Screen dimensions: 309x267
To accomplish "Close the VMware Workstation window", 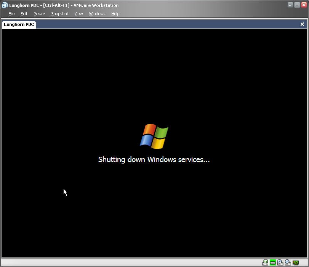I will [x=304, y=5].
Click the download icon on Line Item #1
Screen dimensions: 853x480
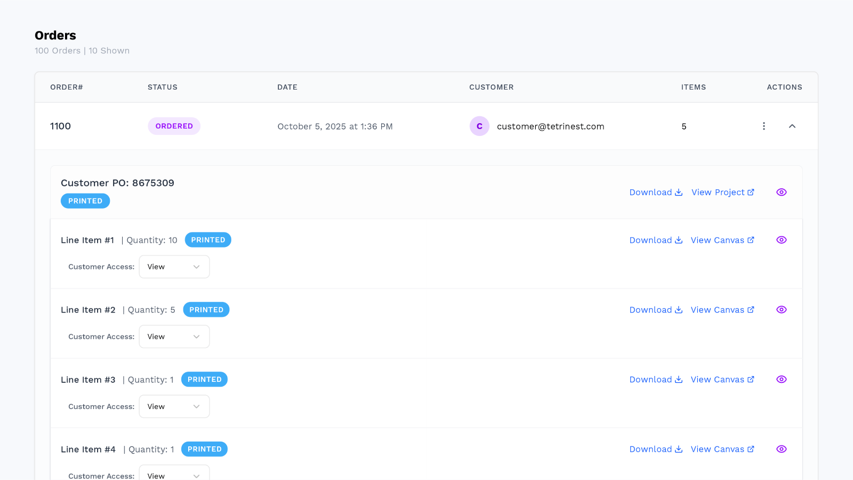[678, 240]
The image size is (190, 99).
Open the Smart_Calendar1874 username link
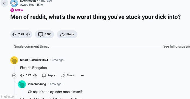click(34, 60)
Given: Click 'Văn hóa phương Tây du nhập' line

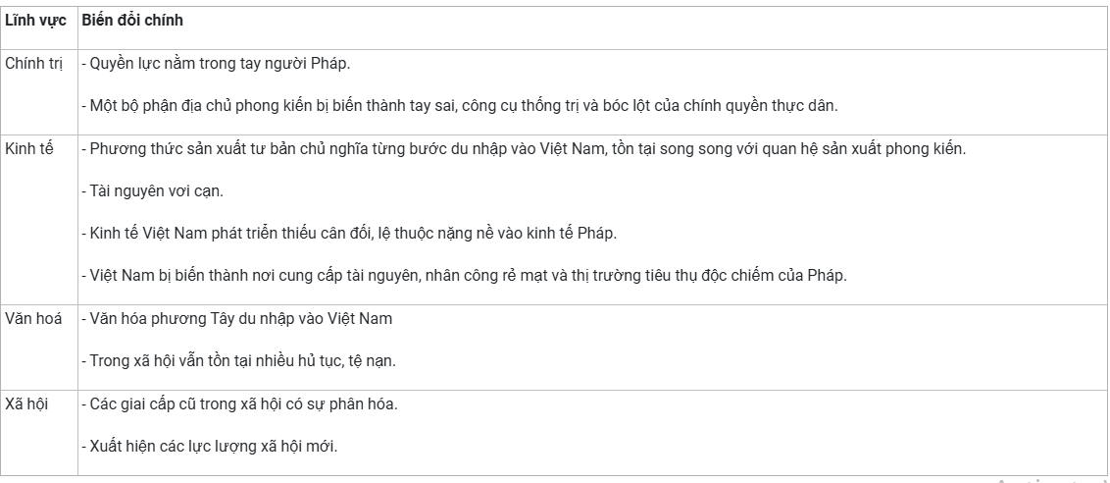Looking at the screenshot, I should [236, 318].
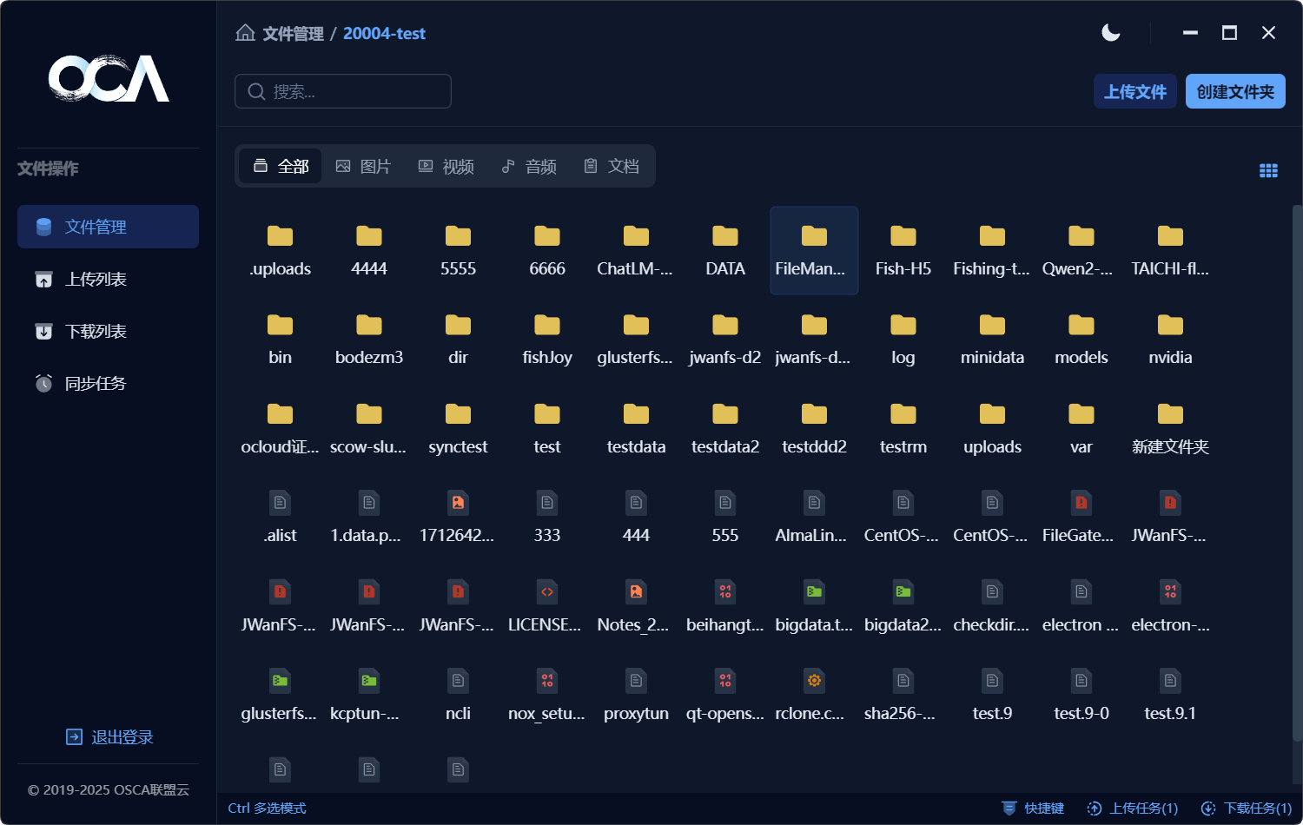This screenshot has height=825, width=1303.
Task: Select the Notes_2... image file icon
Action: [636, 592]
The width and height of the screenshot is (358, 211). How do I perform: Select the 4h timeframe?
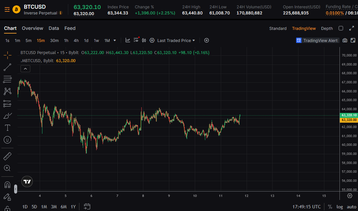(76, 41)
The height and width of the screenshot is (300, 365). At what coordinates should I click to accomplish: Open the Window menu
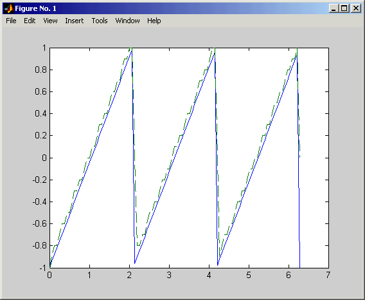(x=128, y=21)
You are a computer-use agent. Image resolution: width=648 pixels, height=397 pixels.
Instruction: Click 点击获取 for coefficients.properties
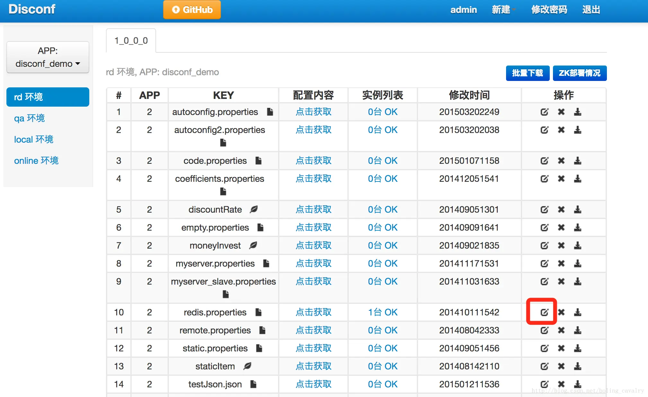(313, 179)
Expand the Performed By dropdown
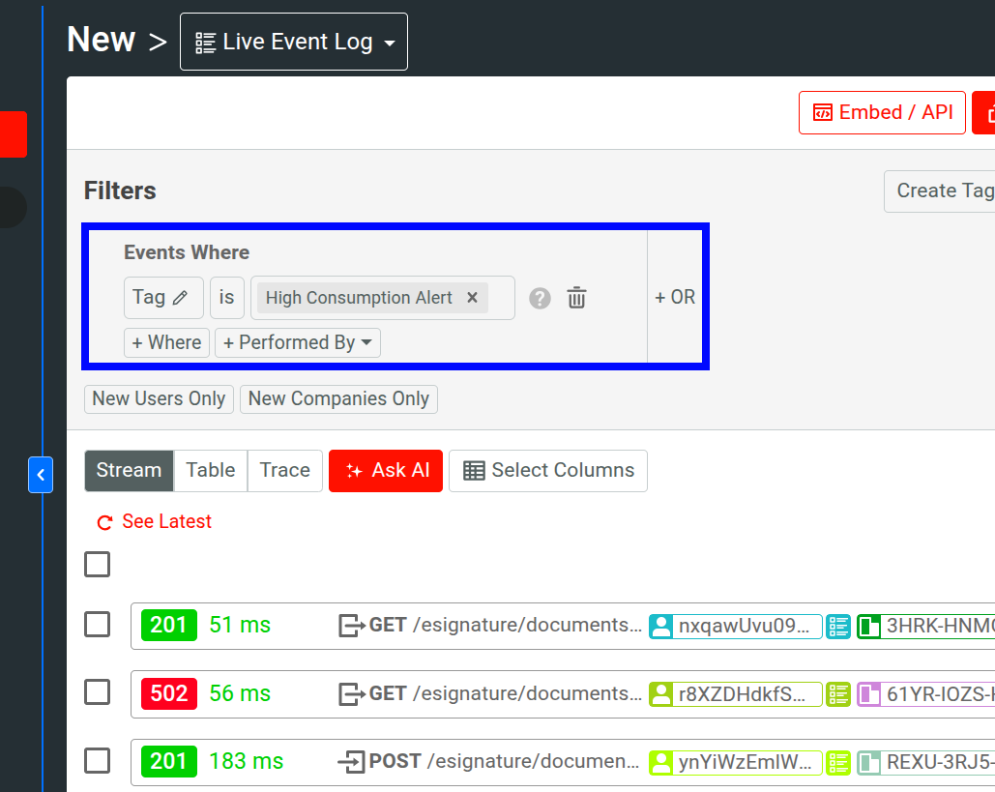The width and height of the screenshot is (995, 792). point(298,342)

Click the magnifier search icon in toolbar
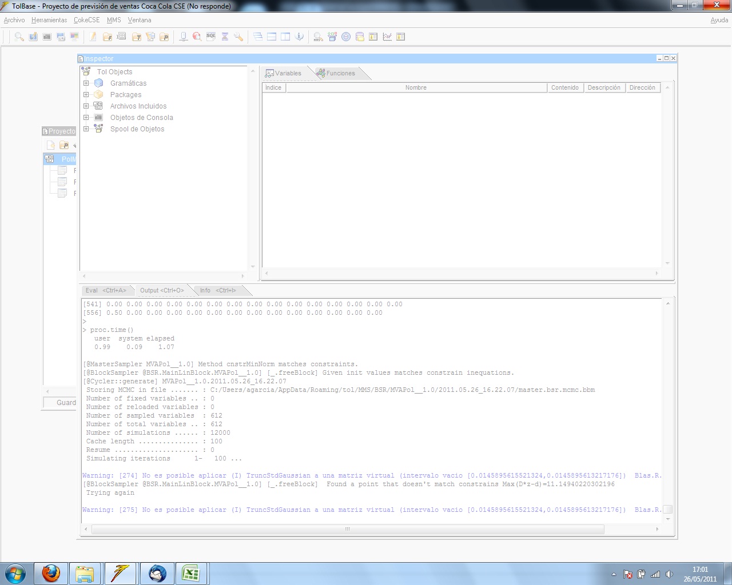click(19, 37)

**Exercise details:** Reproduce the records word for word, covering the stretch from the line containing "The height and" through the end of the records, and omit the pictures from your copy.

**Solution to the problem:**
The height and width of the screenshot is (300, 365). At what coordinates should I click to accomplish: Open the Window menu
(x=128, y=21)
You are a computer-use agent. Image resolution: width=648 pixels, height=397 pixels.
Instruction: Click 点击获取 for coefficients.properties
(313, 179)
Expand the Performed By dropdown
The width and height of the screenshot is (995, 792). point(298,342)

Click the magnifier search icon in toolbar
click(19, 37)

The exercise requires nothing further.